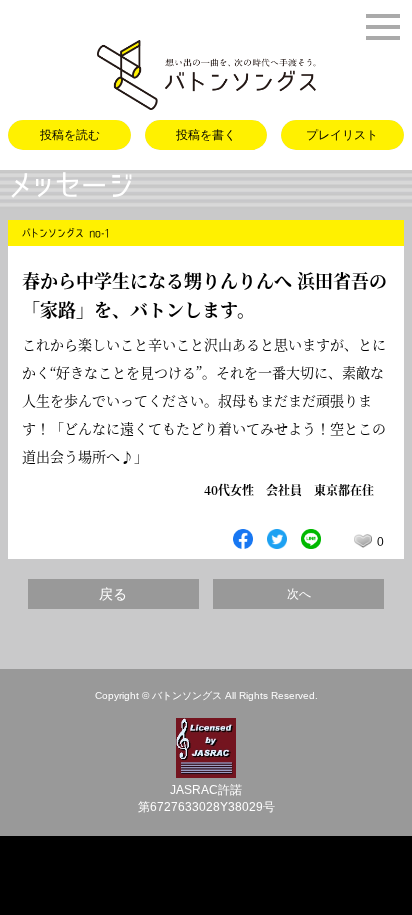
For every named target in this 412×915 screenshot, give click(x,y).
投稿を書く (206, 135)
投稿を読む (70, 135)
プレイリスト (342, 135)
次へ (299, 594)
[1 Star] (363, 541)
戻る (113, 594)
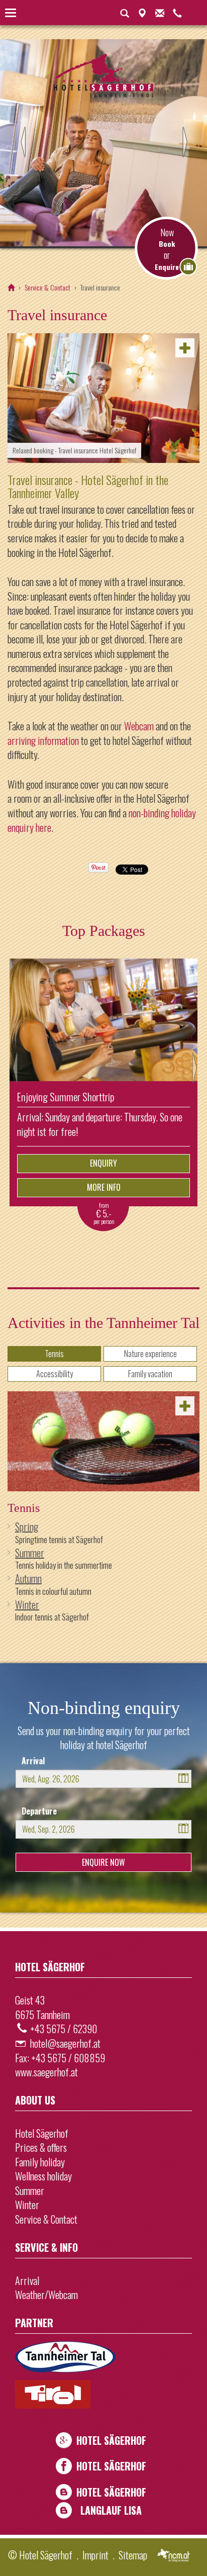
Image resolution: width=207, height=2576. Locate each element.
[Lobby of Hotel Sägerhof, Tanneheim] (103, 398)
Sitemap (133, 2554)
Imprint (95, 2554)
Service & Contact (47, 287)
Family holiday (40, 2161)
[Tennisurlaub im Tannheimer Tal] (103, 1441)
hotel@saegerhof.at (65, 2043)
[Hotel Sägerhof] (11, 287)
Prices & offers (41, 2147)
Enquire (167, 267)
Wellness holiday (43, 2175)
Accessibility (54, 1374)
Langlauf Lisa (111, 2510)
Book (167, 244)
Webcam (139, 725)
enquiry (103, 1163)
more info (104, 1187)
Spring (26, 1526)
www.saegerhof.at (46, 2071)
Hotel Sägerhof (41, 2133)
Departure (39, 1811)
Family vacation (150, 1374)
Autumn (28, 1578)
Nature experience (150, 1354)
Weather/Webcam (46, 2294)
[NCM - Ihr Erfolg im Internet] (174, 2555)
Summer (29, 1552)
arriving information (43, 740)
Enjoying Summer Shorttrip (66, 1096)
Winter (27, 1604)
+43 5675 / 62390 (63, 2028)
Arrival (33, 1761)
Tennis (54, 1354)
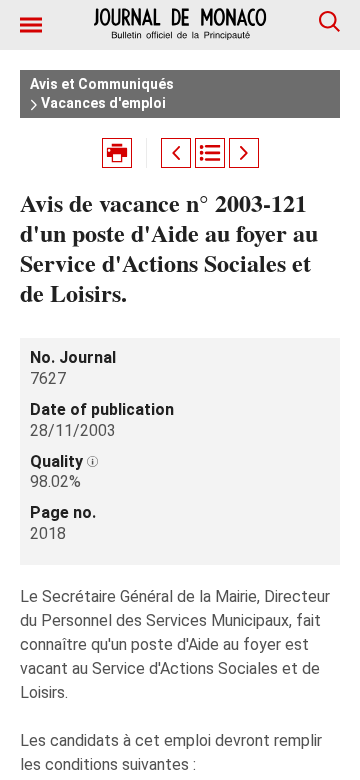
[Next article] (244, 153)
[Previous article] (176, 153)
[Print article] (117, 153)
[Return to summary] (210, 153)
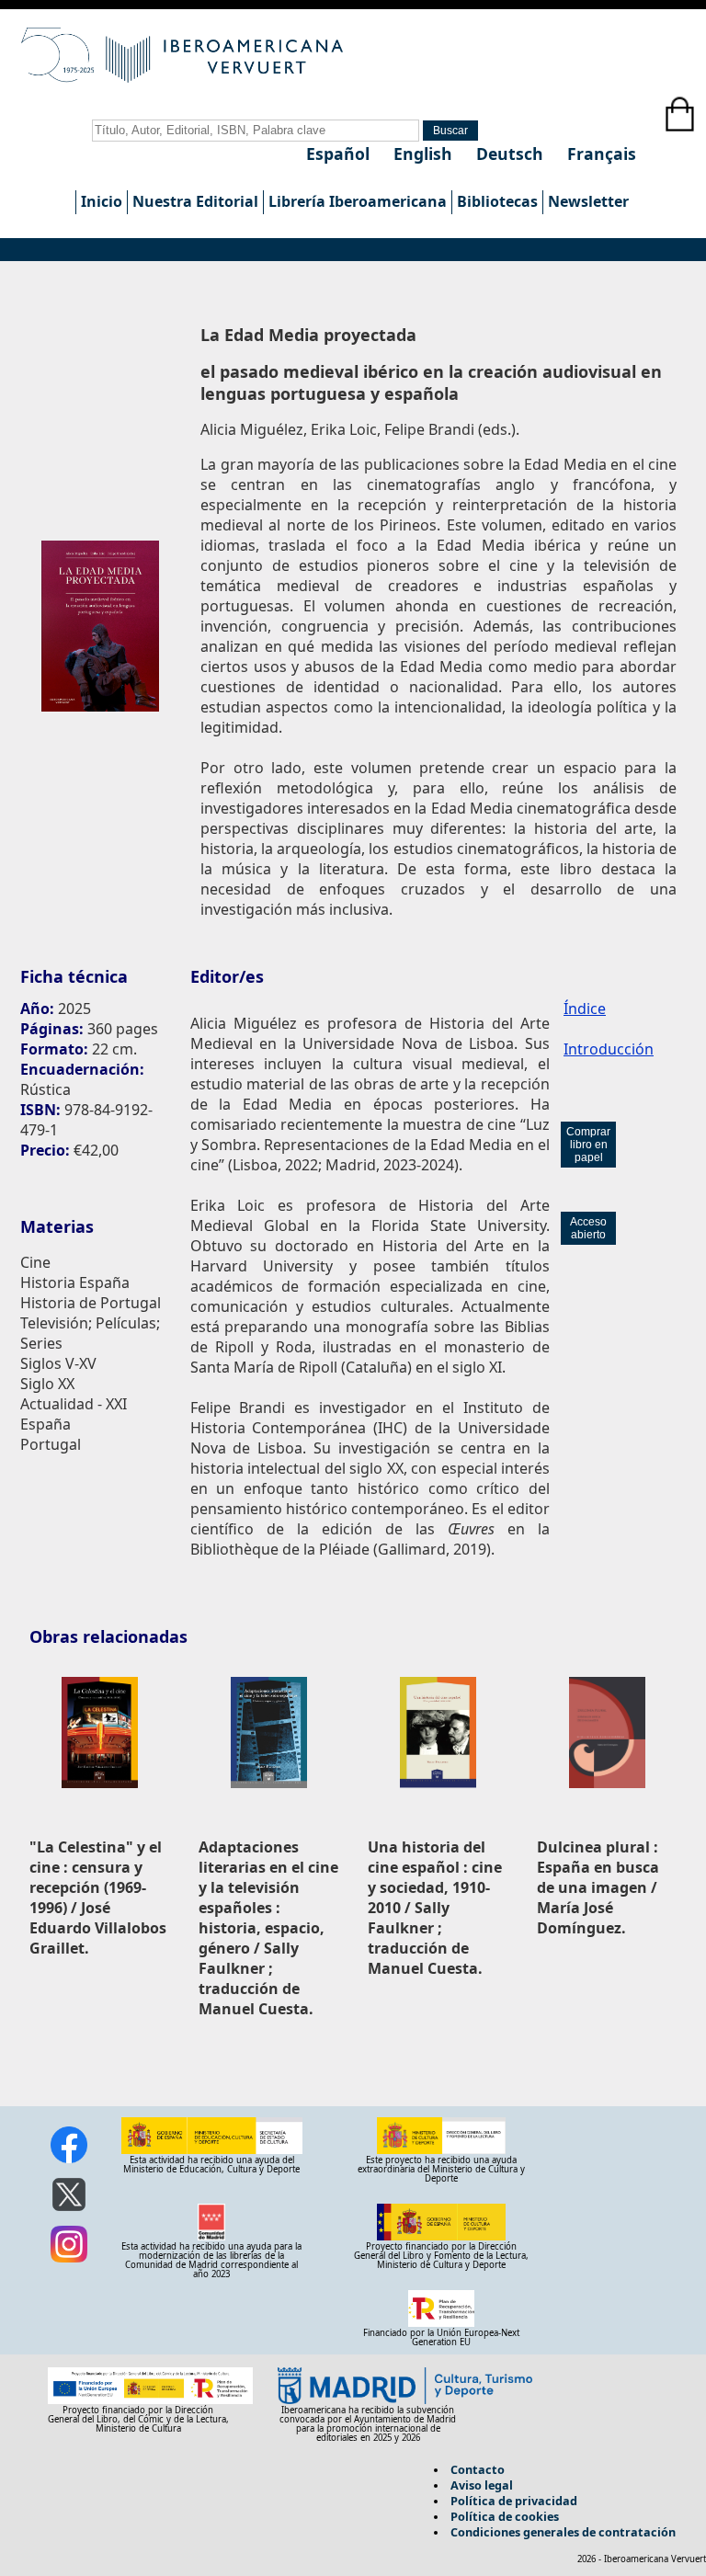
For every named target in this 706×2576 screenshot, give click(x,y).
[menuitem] (101, 202)
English (425, 153)
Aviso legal (481, 2485)
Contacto (477, 2469)
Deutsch (512, 153)
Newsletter (588, 201)
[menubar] (354, 202)
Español (340, 153)
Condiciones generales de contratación (563, 2532)
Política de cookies (504, 2516)
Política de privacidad (513, 2500)
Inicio (101, 201)
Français (601, 153)
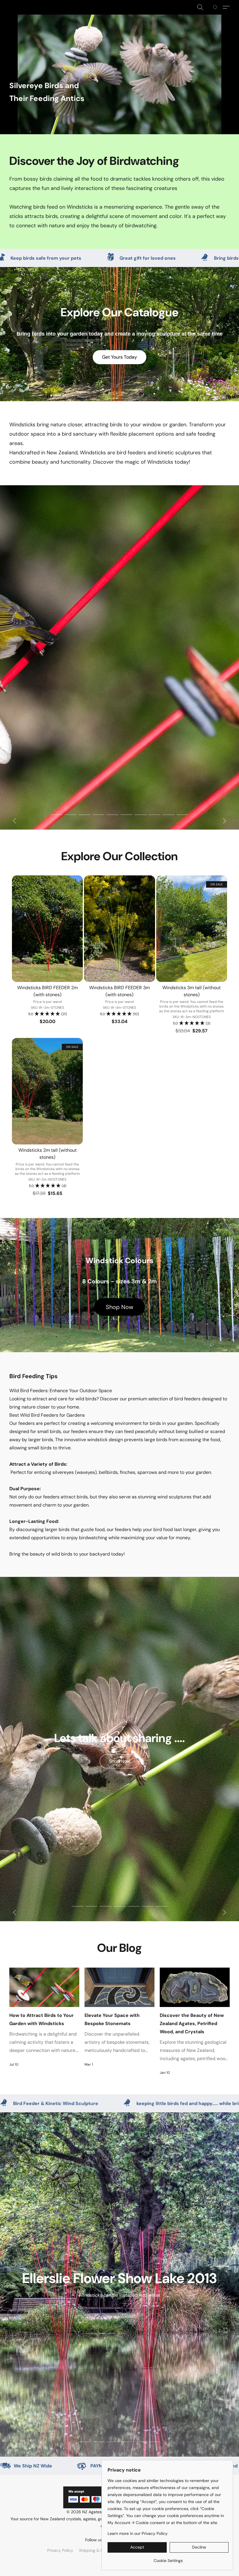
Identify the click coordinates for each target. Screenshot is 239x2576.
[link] (168, 2558)
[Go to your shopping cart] (216, 7)
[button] (200, 7)
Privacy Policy (60, 2550)
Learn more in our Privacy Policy (138, 2533)
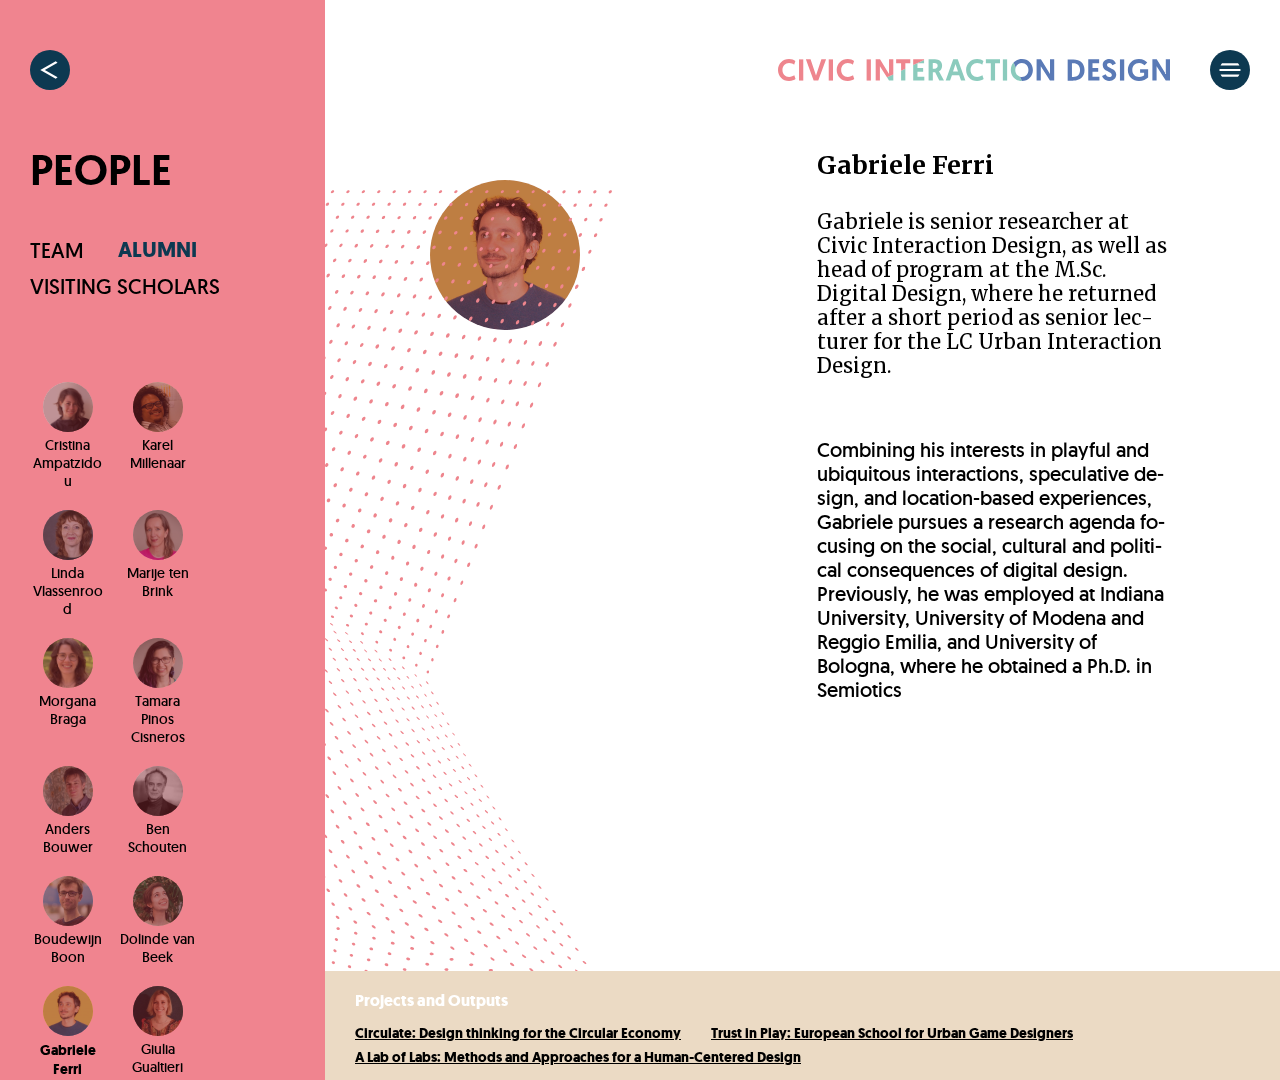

• ACTIVITY: Respond with only the number of lines above that include the string "this".

• TASK OUTPUT: 2